# Rescaping



## Keith (1 Jan 2008)

Hi,

I have a 6' x 2' x 2' heavily planted, low tech tank and in late November I fell in love 
with a piece of bogwood 21" high and 18" in diameter which has been soaking
ever since.

Sometime in the next couple of weeks I intend to add it to the tank and clothe it with
Anubias and Crypts, mostly Windelove. There are already some bogwood chunks which make a group 20" long to which I thought I would butt up the new wood.

As I dont know which will be the best way to place the wood until it is in the tank
I thought I would remove all the plants and fishes (60 Cherry Barbs, four Rosy 
Barbs, four Corys and four Ottos) to a separate tub while I play with the wood. I had intended to dispose of most of the water and clean the substrate while I was at it. Then
attach the Anubias to the wood with cable clips and then replant. Water for the refill
would be from the temporary fish/plant home plus some dechlorinated water which would have to be kept in the bath as there is nowhere else.
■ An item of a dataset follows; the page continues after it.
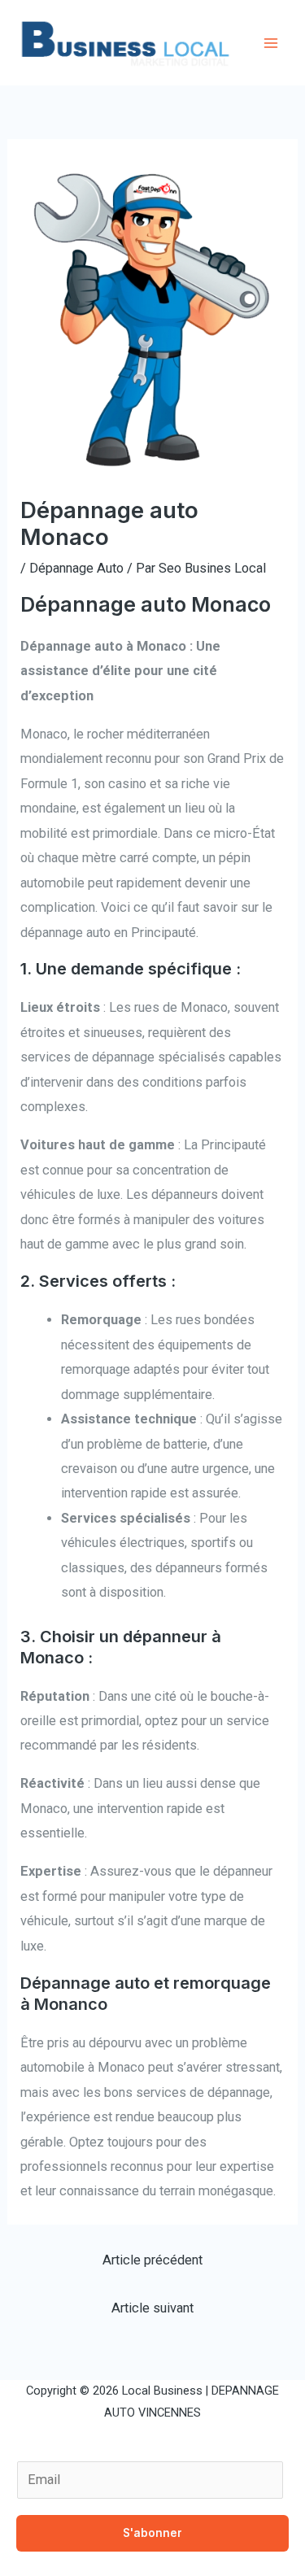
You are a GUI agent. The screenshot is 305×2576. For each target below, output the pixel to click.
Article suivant (152, 2308)
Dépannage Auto (76, 568)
Do you think this is a good plan which would not stress the fish too much or are there better alternatives.

Thanks for your help.


----------



## GreenNeedle (2 Jan 2008)

If youre going to use the bath then make sure the plug is properly sealed and put some dechlor in it well before the fish go in.

Would be better really to take your water from the tank and transfer it to the bath so that the parameters arent such a fluctuation to the fish and then once you have the bath filled to the level required with new water acclimatise as per normal.

Leave the lights of off course which should help the stress a little.

As for your wood plans.  I guess its a mistake but Windlov is a Fern (Microsorum) and Crypts don't need attaching to rocks or wood.  They simply go straight into the substrate.

Good Luck

Andy


----------



## Keith (2 Jan 2008)

Oh Dear, Oh Dear, Oh Dear silly me.

Yes I thought some dwarf crypts in the substrate and the ferns on the wood.

Thanks for the reply.


----------